- _出典_
本記事ではランディングページ(LP)を作成する流れや必要項目、作成後に必要なLPOについて具体的に解説します。LPの作り方や作成後のLPOの進め方について迷われている方にとって参考記事になれば幸いです。
LPとLPOとは

ランディングページ(以下LP)とは、ユーザーが検索エンジンやリスティング広告、バナー広告など外部のサイトから最初に訪れるページのことです。
ランディング(Landing)は「着地する」という意味で、LPはWEBマーケティングにおいては縦長にレイアウトされた1つのページを差します。
サービスや商品情報を網羅することで訴求力を強め、ユーザーに商品購入や問い合わせ、資料請求などのコンバージョンを誘導することを目的に制作されます。
LP作成後にページを最適化する取り組みをLPO(Landing Page Optimization)と言います。
LP制作の流れ

LPの企画制作を行うには下記の必要項目が存在し、事前に担当者を決めて、準備する必要があります。
- コンバージョン(成果)の選定
- ペルソナの選定
- 構成の立案
- ライティング
- ビジュアル要素の準備
- デザイン
- コーディング
順に一つずつ説明してゆきます。
コンバージョン(成果)の選定
最初にLPのコンバージョン(成果)を選定する必要があります。
- 問い合わせ
- 商品・サービスの申し込み(購入)
- 資料請求
- メルマガ登録
- SNSアカウントのフォロー
上記に挙げたものが一般的に設定されることが多いコンバージョンです。
オンラインショップでは10%OFFクーポンなどユーザーにとっての先行メリットを設定し、それの開封数やメールアドレスの登録をコンバージョンに設定するケースもあります。
ペルソナの選定
コンバージョンを決めたら次はペルソナを設定し、分析し、訴求する軸を決めます。ペルソナとは商品・サービスを利用する顧客の人物像のことを言います。
例えば女性用のリクルートスーツであれば性別は女性、年齢層は10代後半~20代前半、職業は会社または大学生など誰に対してこのLPで情報を届けて、コンバージョンへと誘導させたいかを決めます。

- _提供された記録_
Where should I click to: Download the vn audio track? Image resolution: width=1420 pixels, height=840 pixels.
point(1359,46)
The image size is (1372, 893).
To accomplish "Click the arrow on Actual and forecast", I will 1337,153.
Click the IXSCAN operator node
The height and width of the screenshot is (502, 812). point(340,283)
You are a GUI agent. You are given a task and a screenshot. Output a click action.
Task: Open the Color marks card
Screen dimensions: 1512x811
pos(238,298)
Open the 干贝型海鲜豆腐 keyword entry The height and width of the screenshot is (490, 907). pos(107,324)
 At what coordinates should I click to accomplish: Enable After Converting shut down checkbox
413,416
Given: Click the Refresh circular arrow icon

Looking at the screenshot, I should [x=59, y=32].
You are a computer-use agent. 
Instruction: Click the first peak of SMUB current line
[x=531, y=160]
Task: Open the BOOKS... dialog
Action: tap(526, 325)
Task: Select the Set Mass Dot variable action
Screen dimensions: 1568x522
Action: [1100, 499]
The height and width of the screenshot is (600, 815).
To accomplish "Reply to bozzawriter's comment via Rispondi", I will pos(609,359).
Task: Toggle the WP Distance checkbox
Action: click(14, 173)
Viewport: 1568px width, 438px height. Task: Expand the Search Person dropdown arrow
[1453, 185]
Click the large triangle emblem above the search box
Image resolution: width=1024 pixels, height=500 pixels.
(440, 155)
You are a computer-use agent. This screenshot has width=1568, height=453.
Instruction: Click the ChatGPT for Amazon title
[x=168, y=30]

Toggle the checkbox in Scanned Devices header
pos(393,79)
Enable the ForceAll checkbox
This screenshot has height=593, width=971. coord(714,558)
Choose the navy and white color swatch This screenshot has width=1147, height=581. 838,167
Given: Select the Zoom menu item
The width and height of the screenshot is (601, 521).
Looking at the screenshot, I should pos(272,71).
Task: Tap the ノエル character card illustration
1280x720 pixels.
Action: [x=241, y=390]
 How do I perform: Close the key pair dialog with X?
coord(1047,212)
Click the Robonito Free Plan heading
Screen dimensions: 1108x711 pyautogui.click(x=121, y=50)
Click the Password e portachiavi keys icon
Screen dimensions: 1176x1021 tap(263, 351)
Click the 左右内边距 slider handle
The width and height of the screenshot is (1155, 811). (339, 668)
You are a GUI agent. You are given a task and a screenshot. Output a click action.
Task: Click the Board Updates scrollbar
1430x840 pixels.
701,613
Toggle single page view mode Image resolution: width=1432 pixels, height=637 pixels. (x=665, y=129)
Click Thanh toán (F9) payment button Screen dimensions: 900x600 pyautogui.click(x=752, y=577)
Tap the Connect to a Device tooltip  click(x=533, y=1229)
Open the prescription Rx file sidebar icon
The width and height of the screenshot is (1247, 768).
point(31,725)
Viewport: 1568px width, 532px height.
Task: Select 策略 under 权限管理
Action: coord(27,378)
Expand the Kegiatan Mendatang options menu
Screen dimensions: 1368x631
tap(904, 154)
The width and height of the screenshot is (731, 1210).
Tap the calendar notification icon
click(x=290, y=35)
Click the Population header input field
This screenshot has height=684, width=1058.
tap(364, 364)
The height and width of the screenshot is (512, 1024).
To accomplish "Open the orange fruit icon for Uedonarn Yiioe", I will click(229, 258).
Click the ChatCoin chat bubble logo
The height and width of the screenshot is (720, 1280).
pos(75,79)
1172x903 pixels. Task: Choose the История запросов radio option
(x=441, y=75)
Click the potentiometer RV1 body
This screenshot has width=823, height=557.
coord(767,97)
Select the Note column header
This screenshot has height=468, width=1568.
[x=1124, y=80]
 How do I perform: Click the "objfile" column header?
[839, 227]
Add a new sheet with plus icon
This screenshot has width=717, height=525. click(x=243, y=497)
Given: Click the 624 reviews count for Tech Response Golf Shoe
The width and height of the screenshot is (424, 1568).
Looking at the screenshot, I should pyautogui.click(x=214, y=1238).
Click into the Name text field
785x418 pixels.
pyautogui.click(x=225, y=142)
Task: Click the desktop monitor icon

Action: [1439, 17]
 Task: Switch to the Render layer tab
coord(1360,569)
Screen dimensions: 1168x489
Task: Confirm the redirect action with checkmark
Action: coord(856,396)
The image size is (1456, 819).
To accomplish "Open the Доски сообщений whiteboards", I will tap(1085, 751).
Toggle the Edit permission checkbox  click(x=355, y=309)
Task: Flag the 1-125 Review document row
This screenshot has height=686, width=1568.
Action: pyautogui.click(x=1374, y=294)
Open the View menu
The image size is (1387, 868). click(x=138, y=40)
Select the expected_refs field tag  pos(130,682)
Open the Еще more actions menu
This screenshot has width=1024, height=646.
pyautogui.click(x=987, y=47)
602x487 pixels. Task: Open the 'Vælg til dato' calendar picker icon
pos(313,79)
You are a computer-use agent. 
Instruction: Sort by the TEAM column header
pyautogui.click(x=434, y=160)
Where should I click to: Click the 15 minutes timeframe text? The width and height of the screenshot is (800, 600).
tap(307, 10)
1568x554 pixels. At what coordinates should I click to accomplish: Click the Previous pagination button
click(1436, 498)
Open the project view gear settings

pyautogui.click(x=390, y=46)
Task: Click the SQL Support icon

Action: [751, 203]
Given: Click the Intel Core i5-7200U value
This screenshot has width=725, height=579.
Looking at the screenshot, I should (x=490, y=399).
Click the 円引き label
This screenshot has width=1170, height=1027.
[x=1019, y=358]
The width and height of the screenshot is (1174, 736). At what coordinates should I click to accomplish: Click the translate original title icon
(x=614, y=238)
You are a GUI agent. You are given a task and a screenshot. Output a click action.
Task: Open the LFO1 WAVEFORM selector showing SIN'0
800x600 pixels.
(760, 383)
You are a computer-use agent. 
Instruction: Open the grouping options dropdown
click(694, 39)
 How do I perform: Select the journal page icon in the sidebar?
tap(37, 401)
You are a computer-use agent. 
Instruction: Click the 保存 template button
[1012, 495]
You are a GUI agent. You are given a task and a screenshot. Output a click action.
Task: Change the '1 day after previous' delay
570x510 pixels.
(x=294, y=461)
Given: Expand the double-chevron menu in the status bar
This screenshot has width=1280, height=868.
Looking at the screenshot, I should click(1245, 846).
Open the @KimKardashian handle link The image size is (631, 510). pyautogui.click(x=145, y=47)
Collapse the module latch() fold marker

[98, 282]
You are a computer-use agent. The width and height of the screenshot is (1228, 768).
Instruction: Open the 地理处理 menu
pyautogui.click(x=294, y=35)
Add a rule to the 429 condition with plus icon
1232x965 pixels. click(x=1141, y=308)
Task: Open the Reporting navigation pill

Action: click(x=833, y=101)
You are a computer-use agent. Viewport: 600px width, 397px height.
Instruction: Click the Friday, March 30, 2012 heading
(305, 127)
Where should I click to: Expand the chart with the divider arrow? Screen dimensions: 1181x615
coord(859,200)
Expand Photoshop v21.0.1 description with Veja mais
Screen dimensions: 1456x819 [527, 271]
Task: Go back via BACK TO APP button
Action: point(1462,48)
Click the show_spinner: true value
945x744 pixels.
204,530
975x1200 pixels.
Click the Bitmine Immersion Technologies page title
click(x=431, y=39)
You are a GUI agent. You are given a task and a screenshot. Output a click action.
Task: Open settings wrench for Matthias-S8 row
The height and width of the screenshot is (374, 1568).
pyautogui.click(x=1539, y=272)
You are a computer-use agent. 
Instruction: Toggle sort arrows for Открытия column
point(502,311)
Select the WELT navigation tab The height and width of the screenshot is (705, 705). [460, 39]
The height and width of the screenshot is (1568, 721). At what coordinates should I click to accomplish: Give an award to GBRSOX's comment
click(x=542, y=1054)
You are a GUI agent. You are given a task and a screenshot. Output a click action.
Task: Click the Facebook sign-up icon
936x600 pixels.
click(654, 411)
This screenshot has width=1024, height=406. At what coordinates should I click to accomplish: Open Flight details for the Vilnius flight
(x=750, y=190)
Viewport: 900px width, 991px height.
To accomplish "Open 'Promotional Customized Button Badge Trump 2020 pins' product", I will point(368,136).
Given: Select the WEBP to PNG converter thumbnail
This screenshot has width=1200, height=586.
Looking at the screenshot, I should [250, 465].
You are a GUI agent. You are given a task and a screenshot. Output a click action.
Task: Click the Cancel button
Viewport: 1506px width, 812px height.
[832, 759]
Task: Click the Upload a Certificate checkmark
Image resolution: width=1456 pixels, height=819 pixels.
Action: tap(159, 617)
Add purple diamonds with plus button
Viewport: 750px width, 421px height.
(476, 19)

- _小問 1_
LP制作に関する出典について、次の問いに答えてください。
(a) LPOは何の略称か。
(b) LP制作の必要項目のうち、最初に行うとされているものは何か。
(c) ペルソナとは何のことか。
- _小問 2_
記録のうち、「Open the @KimKardashian」を含む行から「coord(859,200)」を含む行までを、両端の行も含めてそのまま書き写してください。

- _演習の解答 1_
(a) Landing Page Optimization
(b) コンバージョン(成果)の選定
(c) 商品・サービスを利用する顧客の人物像

- _演習の解答 2_
Open the @KimKardashian handle link The image size is (631, 510). pyautogui.click(x=145, y=47)
Collapse the module latch() fold marker

[98, 282]
You are a computer-use agent. The width and height of the screenshot is (1228, 768).
Instruction: Open the 地理处理 menu
pyautogui.click(x=294, y=35)
Add a rule to the 429 condition with plus icon
1232x965 pixels. click(x=1141, y=308)
Task: Open the Reporting navigation pill

Action: click(x=833, y=101)
You are a computer-use agent. Viewport: 600px width, 397px height.
Instruction: Click the Friday, March 30, 2012 heading
(305, 127)
Where should I click to: Expand the chart with the divider arrow? Screen dimensions: 1181x615
coord(859,200)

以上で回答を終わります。